PROBLEM:
After locating the line that contains "Click the 'Picture processed' file name" in the records below, write out exactly that line and each line after it through the one that contains "Given: Edit the", and nothing else.

[RECORDS FOR THE EXERCISE — start]

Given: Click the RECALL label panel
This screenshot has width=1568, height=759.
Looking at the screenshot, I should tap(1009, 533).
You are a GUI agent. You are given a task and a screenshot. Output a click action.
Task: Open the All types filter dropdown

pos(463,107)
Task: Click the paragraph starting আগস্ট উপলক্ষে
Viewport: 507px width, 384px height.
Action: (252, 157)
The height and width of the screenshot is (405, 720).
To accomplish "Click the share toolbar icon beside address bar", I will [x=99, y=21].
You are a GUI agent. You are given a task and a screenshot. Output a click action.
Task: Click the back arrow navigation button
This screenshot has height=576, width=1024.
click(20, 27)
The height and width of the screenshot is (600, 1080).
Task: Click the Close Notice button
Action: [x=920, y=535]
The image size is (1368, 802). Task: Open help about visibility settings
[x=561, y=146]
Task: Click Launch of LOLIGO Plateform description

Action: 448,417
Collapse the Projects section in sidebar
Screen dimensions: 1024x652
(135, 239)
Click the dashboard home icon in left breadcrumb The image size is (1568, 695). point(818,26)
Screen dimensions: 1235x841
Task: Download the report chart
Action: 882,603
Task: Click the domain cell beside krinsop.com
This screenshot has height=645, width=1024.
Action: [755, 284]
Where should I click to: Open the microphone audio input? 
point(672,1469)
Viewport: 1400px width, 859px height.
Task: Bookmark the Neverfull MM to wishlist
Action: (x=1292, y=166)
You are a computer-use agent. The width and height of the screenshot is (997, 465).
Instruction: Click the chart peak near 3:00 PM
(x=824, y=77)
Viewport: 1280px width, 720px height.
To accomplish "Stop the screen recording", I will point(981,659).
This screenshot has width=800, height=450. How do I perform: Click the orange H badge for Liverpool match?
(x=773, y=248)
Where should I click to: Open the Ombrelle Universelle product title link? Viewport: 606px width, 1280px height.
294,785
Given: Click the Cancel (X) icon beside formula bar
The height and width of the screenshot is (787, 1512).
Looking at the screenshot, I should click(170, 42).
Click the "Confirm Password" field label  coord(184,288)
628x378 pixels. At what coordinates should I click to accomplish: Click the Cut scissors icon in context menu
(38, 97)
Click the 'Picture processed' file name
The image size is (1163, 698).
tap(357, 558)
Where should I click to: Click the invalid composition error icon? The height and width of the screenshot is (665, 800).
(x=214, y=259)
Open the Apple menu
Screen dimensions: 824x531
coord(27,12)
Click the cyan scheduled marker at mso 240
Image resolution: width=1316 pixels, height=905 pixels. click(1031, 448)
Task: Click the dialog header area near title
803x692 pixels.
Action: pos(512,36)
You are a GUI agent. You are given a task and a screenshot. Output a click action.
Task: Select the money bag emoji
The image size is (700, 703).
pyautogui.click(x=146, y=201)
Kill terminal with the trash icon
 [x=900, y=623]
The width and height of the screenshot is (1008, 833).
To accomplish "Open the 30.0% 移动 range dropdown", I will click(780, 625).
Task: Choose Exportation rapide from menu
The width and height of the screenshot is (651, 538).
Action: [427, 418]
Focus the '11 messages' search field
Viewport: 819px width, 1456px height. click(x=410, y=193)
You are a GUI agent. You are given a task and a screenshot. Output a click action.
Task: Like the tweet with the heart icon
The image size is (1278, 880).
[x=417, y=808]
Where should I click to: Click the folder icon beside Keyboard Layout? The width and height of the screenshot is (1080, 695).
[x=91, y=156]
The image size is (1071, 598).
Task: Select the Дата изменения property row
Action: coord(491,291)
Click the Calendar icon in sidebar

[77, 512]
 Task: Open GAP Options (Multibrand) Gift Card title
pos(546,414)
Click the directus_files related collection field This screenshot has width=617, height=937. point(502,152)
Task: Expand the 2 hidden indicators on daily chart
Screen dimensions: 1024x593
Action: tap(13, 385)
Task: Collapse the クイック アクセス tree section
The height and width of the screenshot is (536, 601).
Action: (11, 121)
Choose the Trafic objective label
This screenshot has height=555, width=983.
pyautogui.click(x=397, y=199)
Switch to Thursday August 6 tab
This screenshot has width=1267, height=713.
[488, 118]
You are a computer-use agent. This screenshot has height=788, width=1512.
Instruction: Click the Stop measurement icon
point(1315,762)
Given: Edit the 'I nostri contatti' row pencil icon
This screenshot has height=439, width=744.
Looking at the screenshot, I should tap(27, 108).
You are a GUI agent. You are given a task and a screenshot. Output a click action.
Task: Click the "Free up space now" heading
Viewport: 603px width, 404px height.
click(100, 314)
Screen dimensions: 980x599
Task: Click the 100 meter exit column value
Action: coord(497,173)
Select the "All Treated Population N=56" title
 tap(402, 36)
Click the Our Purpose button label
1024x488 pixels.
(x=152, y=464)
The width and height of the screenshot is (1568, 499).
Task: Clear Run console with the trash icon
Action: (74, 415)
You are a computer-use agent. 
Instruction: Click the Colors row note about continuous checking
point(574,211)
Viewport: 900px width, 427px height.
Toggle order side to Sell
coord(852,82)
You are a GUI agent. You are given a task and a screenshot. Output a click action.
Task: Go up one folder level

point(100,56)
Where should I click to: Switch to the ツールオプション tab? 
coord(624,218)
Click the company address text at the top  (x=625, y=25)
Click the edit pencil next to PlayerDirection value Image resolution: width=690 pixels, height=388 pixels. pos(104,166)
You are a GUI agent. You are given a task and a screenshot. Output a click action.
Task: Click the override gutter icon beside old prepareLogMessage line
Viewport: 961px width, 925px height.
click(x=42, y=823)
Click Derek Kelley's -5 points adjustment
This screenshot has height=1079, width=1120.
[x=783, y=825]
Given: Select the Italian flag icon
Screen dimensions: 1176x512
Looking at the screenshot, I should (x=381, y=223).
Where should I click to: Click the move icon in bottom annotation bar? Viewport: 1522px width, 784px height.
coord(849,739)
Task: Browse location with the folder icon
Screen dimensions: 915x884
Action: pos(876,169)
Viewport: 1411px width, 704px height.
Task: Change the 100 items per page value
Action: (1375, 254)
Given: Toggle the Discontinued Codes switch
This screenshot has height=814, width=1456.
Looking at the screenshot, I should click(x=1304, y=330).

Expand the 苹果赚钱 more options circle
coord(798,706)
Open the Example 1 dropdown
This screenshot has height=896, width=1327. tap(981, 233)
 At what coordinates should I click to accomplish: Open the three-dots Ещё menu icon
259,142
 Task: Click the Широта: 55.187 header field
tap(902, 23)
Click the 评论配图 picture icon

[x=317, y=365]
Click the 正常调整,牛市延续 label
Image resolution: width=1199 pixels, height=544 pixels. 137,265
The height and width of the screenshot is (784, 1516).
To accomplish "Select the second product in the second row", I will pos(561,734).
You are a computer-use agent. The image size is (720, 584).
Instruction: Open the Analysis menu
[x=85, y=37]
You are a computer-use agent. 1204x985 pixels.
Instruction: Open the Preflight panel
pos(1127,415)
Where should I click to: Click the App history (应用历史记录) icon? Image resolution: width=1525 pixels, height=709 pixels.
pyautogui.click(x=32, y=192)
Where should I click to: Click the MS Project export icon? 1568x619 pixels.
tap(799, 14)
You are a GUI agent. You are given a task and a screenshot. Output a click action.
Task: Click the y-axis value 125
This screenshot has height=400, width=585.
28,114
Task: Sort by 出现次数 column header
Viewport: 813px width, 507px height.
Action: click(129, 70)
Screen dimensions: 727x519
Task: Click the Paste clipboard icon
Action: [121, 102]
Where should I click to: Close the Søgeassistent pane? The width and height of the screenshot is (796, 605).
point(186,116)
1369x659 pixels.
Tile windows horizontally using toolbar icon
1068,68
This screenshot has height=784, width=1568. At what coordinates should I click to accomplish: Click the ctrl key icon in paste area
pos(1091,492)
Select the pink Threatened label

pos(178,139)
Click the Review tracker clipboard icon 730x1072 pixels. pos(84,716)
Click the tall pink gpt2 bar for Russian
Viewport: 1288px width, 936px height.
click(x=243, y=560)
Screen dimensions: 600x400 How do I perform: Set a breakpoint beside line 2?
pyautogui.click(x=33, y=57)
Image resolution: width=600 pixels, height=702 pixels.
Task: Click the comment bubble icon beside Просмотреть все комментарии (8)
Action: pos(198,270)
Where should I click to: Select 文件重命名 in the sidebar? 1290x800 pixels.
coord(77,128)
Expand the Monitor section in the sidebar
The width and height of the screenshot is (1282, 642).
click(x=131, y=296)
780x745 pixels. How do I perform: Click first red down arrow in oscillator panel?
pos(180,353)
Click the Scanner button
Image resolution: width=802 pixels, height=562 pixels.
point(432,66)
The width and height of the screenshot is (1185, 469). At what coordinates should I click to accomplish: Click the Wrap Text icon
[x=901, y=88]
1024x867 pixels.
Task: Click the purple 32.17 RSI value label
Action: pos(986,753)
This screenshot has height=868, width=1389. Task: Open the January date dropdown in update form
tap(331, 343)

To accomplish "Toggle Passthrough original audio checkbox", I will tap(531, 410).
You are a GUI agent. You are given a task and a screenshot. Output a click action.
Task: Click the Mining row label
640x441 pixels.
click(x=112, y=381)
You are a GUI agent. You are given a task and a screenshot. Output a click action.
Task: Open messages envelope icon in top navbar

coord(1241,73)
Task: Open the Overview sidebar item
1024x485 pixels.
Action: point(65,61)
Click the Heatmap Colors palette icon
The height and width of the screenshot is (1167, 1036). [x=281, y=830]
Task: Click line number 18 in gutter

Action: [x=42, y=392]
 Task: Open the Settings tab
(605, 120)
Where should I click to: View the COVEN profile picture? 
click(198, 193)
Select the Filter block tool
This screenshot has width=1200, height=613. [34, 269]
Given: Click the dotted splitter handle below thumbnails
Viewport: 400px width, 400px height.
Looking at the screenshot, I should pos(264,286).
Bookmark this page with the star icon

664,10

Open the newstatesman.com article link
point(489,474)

[RECORDS FOR THE EXERCISE — finish]

SOLUTION:
Click the 'Picture processed' file name
The image size is (1163, 698).
tap(357, 558)
Where should I click to: Click the invalid composition error icon? The height and width of the screenshot is (665, 800).
(x=214, y=259)
Open the Apple menu
Screen dimensions: 824x531
coord(27,12)
Click the cyan scheduled marker at mso 240
Image resolution: width=1316 pixels, height=905 pixels. click(1031, 448)
Task: Click the dialog header area near title
803x692 pixels.
Action: pos(512,36)
You are a GUI agent. You are given a task and a screenshot. Output a click action.
Task: Select the money bag emoji
The image size is (700, 703).
pyautogui.click(x=146, y=201)
Kill terminal with the trash icon
 [x=900, y=623]
The width and height of the screenshot is (1008, 833).
To accomplish "Open the 30.0% 移动 range dropdown", I will click(780, 625).
Task: Choose Exportation rapide from menu
The width and height of the screenshot is (651, 538).
Action: [427, 418]
Focus the '11 messages' search field
Viewport: 819px width, 1456px height. click(x=410, y=193)
You are a GUI agent. You are given a task and a screenshot. Output a click action.
Task: Like the tweet with the heart icon
The image size is (1278, 880).
[x=417, y=808]
Where should I click to: Click the folder icon beside Keyboard Layout? The width and height of the screenshot is (1080, 695).
[x=91, y=156]
The image size is (1071, 598).
Task: Select the Дата изменения property row
Action: coord(491,291)
Click the Calendar icon in sidebar

[77, 512]
 Task: Open GAP Options (Multibrand) Gift Card title
pos(546,414)
Click the directus_files related collection field This screenshot has width=617, height=937. point(502,152)
Task: Expand the 2 hidden indicators on daily chart
Screen dimensions: 1024x593
Action: tap(13, 385)
Task: Collapse the クイック アクセス tree section
The height and width of the screenshot is (536, 601).
Action: (11, 121)
Choose the Trafic objective label
This screenshot has height=555, width=983.
pyautogui.click(x=397, y=199)
Switch to Thursday August 6 tab
This screenshot has width=1267, height=713.
[488, 118]
You are a computer-use agent. This screenshot has height=788, width=1512.
Instruction: Click the Stop measurement icon
point(1315,762)
Given: Edit the 'I nostri contatti' row pencil icon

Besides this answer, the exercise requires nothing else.